I've spent hours reading for using ff package and couldn't get a handle on this topic yet. Basically, I'd like to run a analysis on a big data and save the results/statistics from the analysis.
I modified the example code written in ff package using biglm on my data set. http://cran.r-project.org/web/packages/ff/ff.pdf The problem is very similar to this one Modeling a very big data set (1.8 Million rows x 270 Columns) in R
Here's my code below
library(ff)
library(ffbase)
library(doSNOW)
registerDoSNOW(makeCluster(4, type = "SOCK"))
memory.limit(size=32000)
setwd('Z:/data')
wd <- getwd()
data.path <- file.path(wd,'ffdb')
data.path.train <- file.path(data.path,'train')
ff.train <- read.table.ffdf(file='train.tsv', sep='\t')

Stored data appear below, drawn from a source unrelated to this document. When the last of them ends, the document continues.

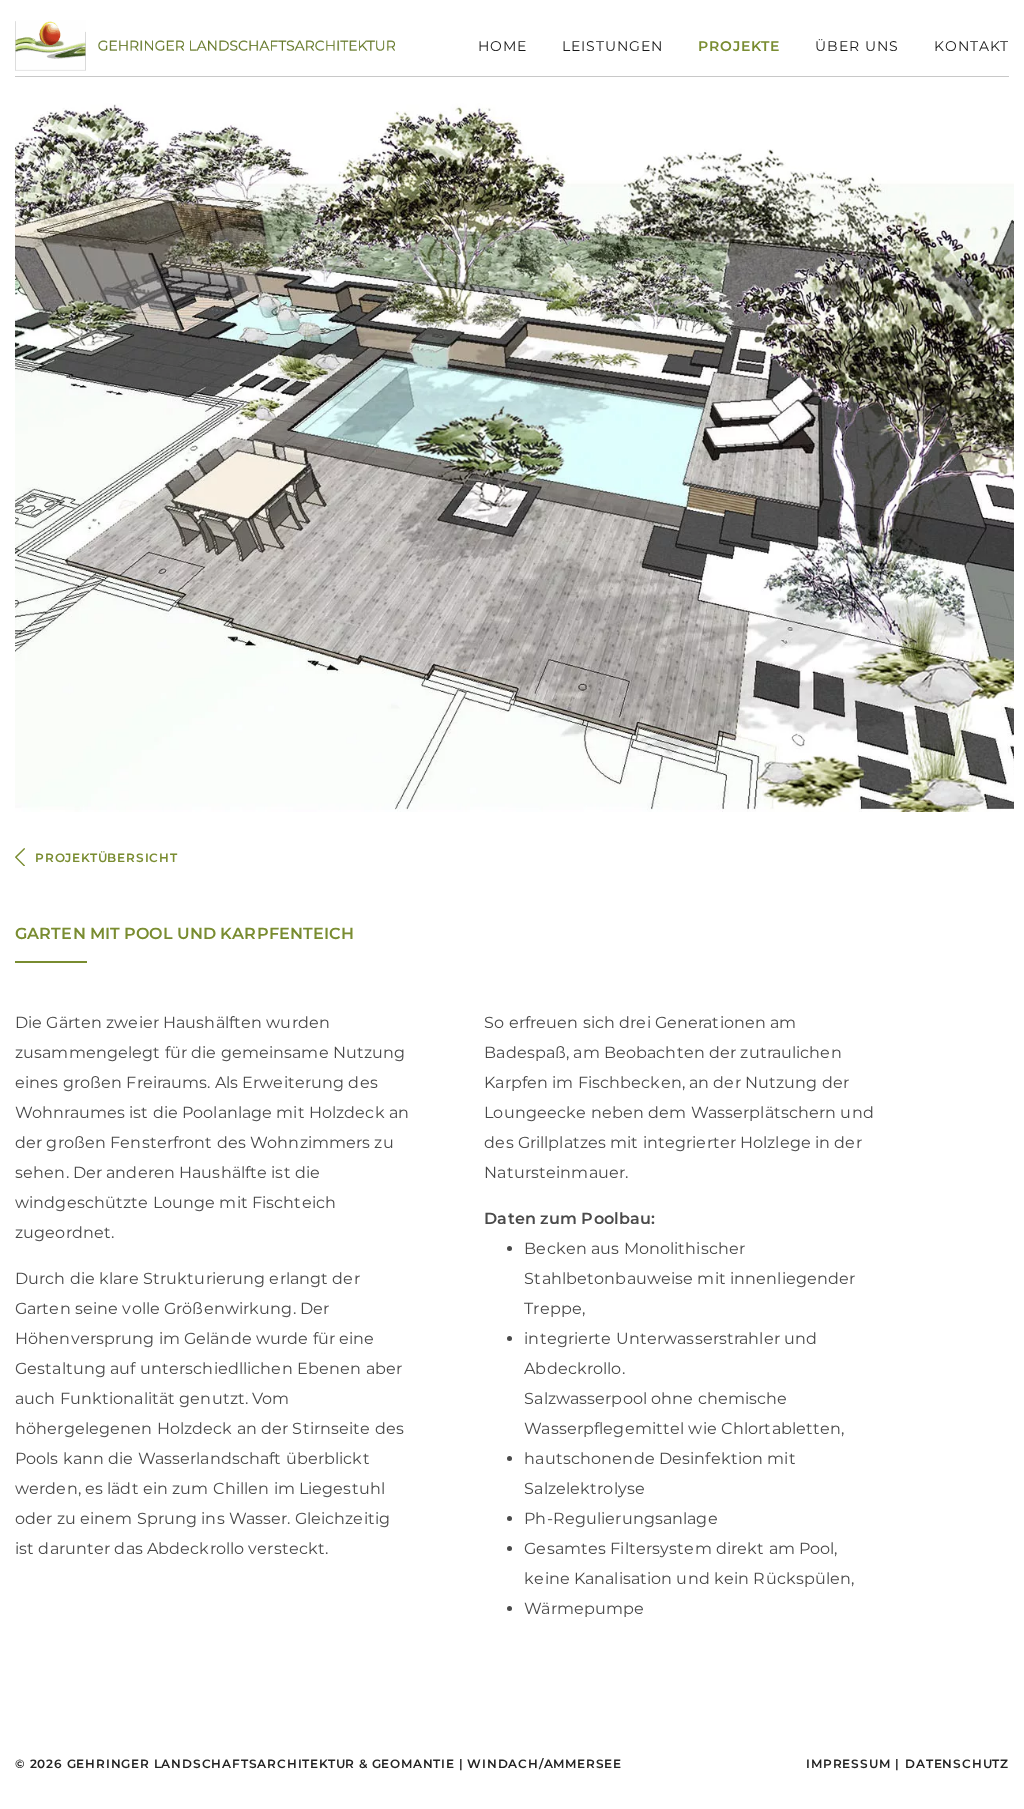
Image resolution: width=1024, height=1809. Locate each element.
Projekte (739, 46)
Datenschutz (957, 1763)
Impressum (848, 1763)
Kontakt (971, 46)
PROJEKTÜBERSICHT (106, 857)
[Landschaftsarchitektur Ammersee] (205, 44)
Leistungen (612, 46)
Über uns (857, 46)
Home (502, 46)
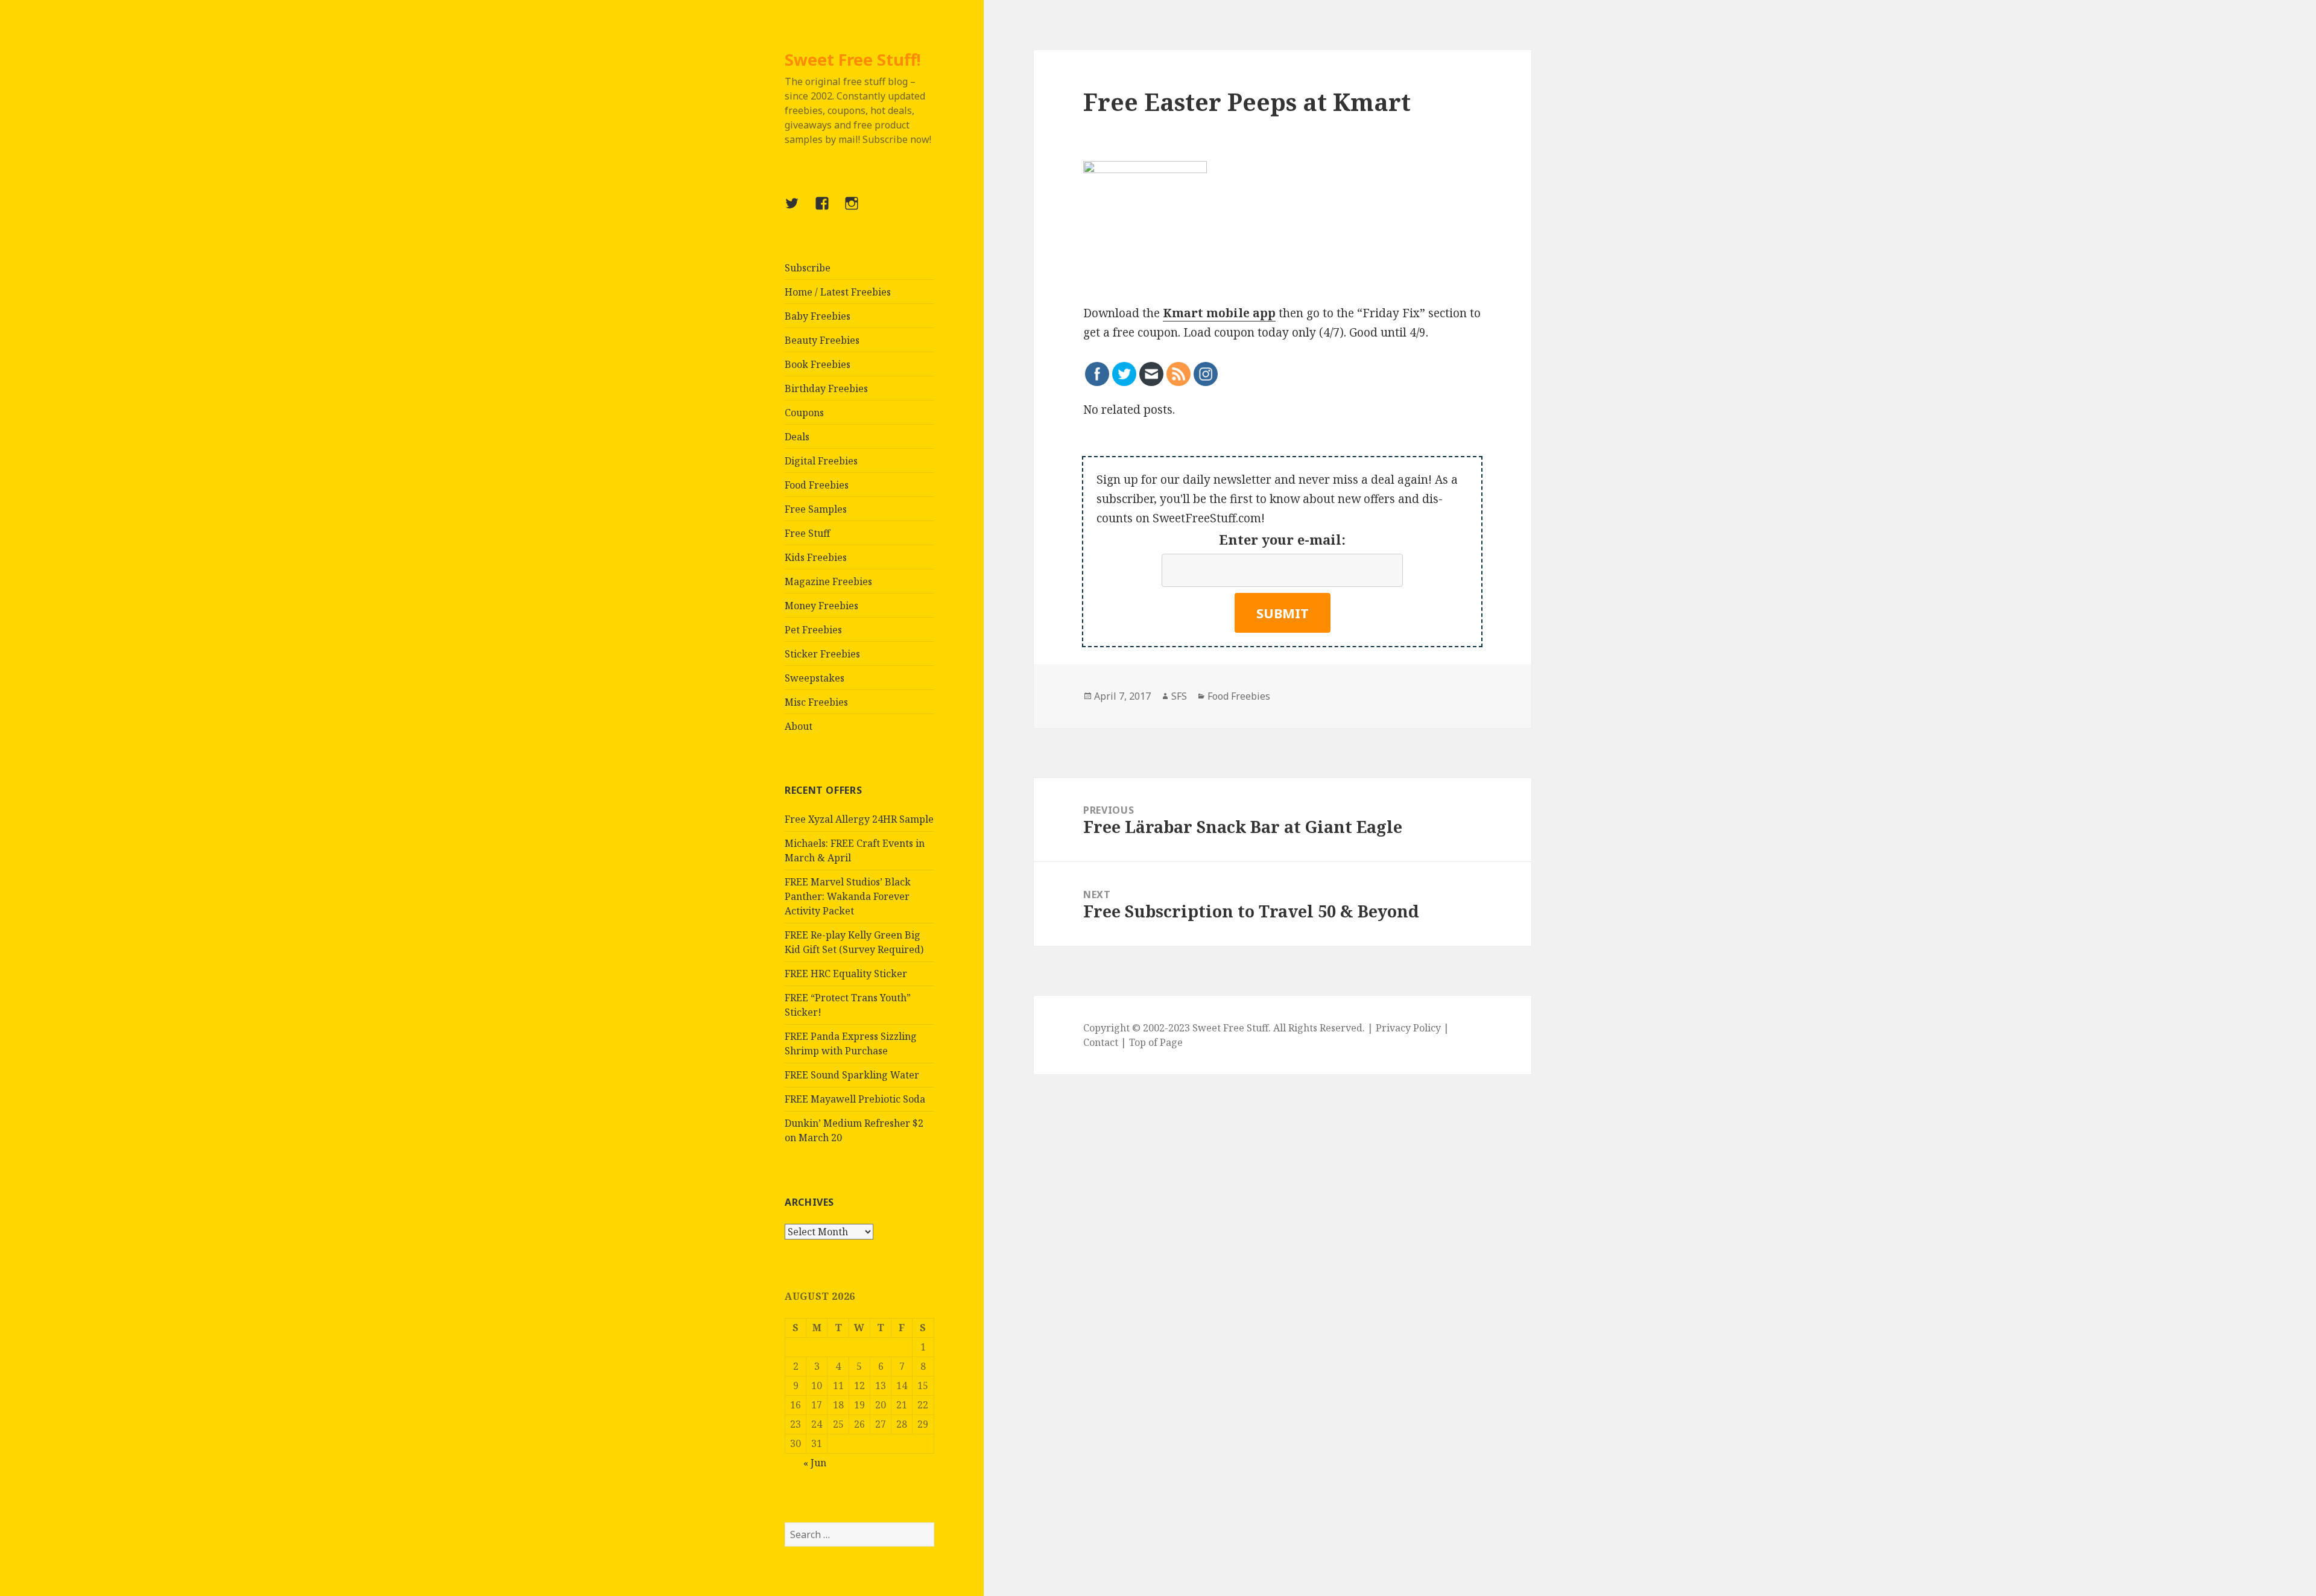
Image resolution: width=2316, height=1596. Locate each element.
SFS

save.ffdf(ff.train, dir=data.path.train)
library(biglm)
# Here I'm implementing biglm model on ffdf data
# Vi represents the column names
form <- V27 ~ V3 + V4 + V5 + V6 + V7 + V8 + V9 + V10 + V11 + V12 + V13 + V14 + V15
ff.biglm <- for (i in chunk(ff.train, by=500)){
if (i[1]==1){
message("first chunk is: ", i[[1]],":",i[[2]])
biglmfit <- biglm(form, data=ff.train[i,,drop=FALSE])
}else{
message("next chunk is: ", i[[1]],":",i[[2]])

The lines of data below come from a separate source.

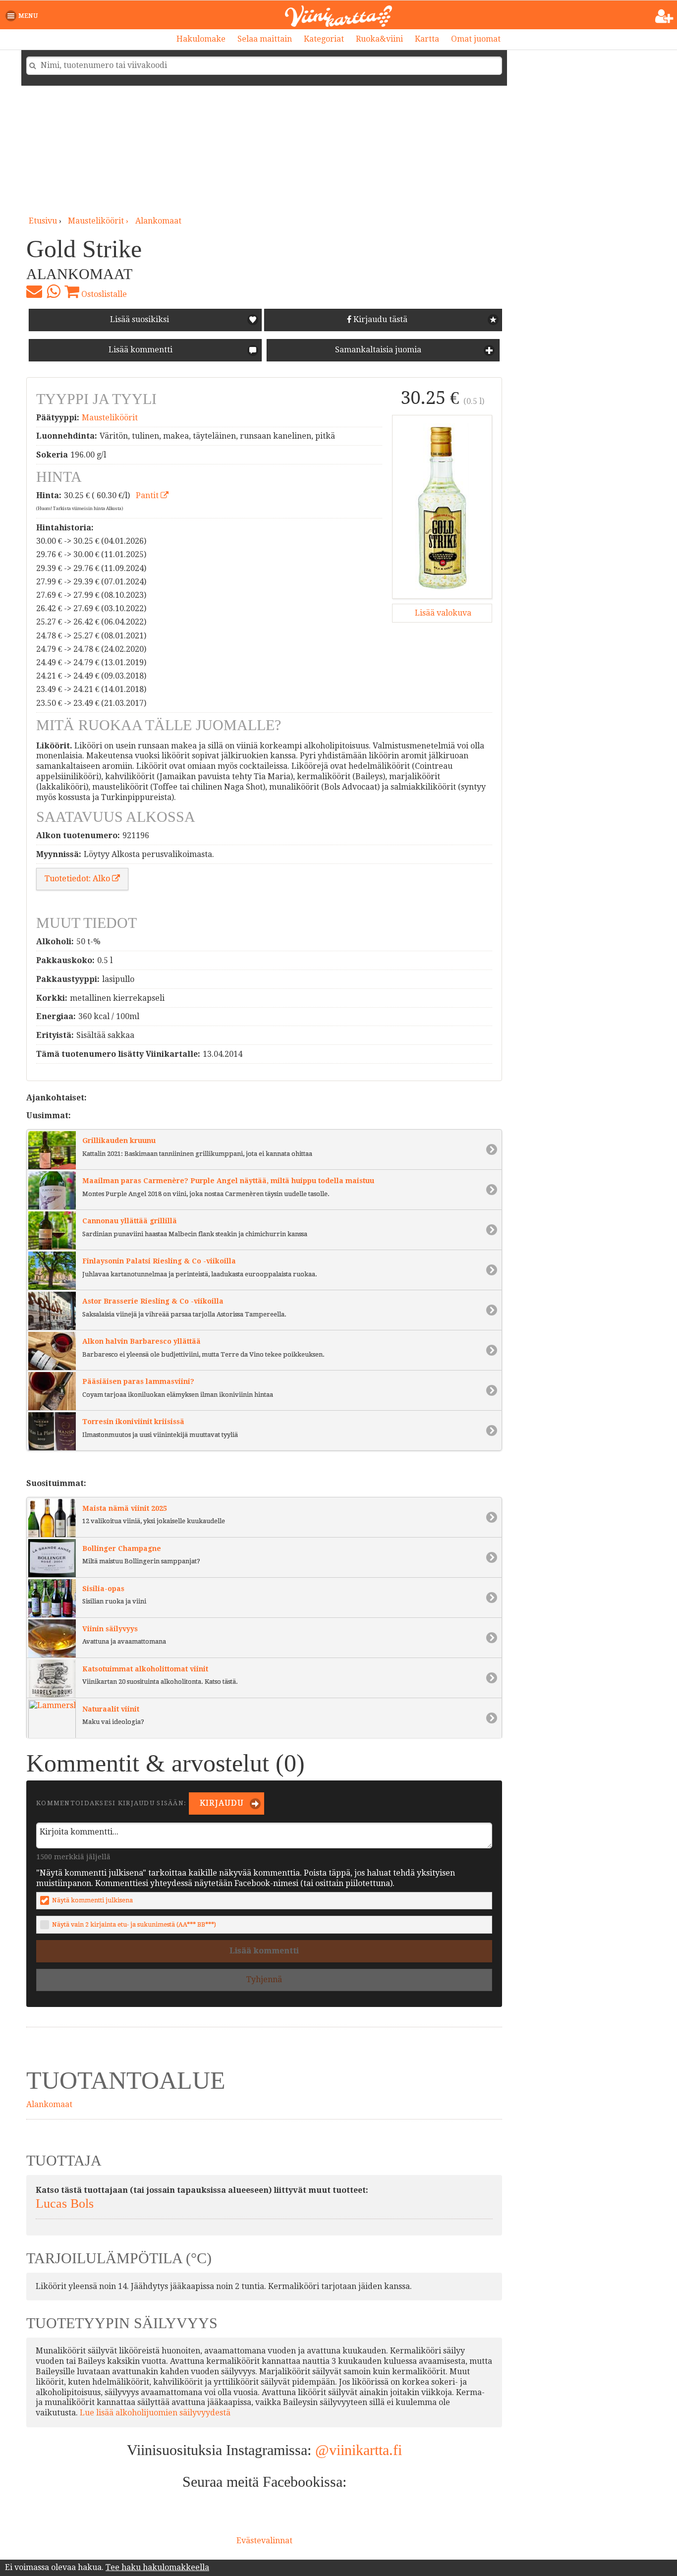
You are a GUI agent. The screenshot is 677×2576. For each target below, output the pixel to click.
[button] (23, 16)
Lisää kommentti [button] (139, 349)
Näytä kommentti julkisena (92, 1900)
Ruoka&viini (379, 39)
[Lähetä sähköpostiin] (34, 291)
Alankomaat (158, 221)
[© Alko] (442, 507)
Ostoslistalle (103, 294)
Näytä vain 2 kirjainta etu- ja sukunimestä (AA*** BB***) (134, 1924)
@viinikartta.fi (358, 2450)
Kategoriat (324, 39)
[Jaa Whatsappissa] (53, 291)
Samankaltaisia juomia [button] (377, 349)
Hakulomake (201, 39)
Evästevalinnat (264, 2540)
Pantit (148, 495)
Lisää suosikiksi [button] (139, 319)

biglmfit <- update(biglmfit, ff.train[i,,drop=FALSE])
}
}
When the above code is ran, it gives the following error message:
first chunk is: 1:494 Error: cannot allocate vector of size 19.4 Gb In addition: There were 50 or more warnings (use warnings() to see the first 50)

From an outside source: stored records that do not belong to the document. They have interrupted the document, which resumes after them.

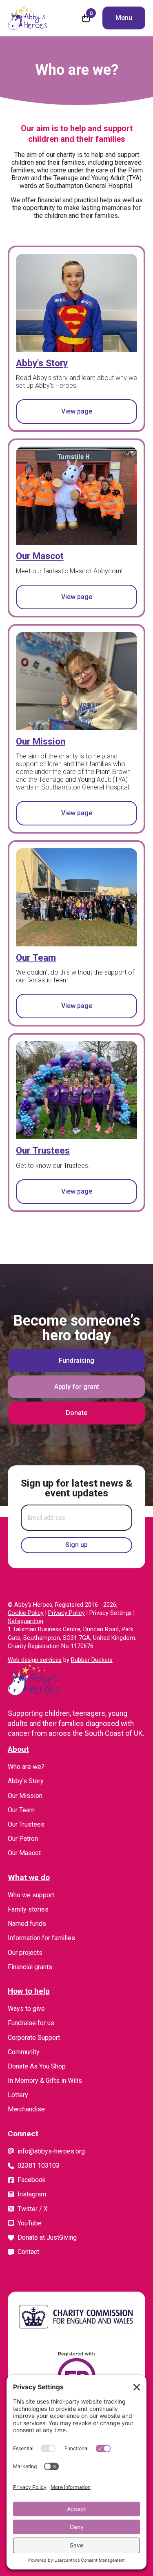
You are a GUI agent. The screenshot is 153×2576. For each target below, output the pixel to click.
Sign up (76, 1545)
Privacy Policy (66, 1613)
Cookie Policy (26, 1613)
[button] (123, 18)
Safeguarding (25, 1621)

Is this error message in regards to the size of biglmfit cannot be fitting to memory? Any work around to save biglmfit into ffdf data type? Or for that matter, is there any ways to store analysis statistics into ffdf type in chunk? Thank you.
EDIT:
vmode(ff.train)
V1 V2 V3 V4 V5 V6 V7 V8 V9
V10
"integer" "integer" "integer" "integer" "integer" "integer" "integer" "integer" "integer" "integer"
V11 V12 V13 V14 V15 V16 V17 V18 V19 V20
"integer" "integer" "integer" "integer" "integer" "integer" "integer" "integer" "integer" "integer"
V21 V22 V23 V24 V25 V26 V27
"integer" "integer" "integer" "integer" "integer" "integer" "integer"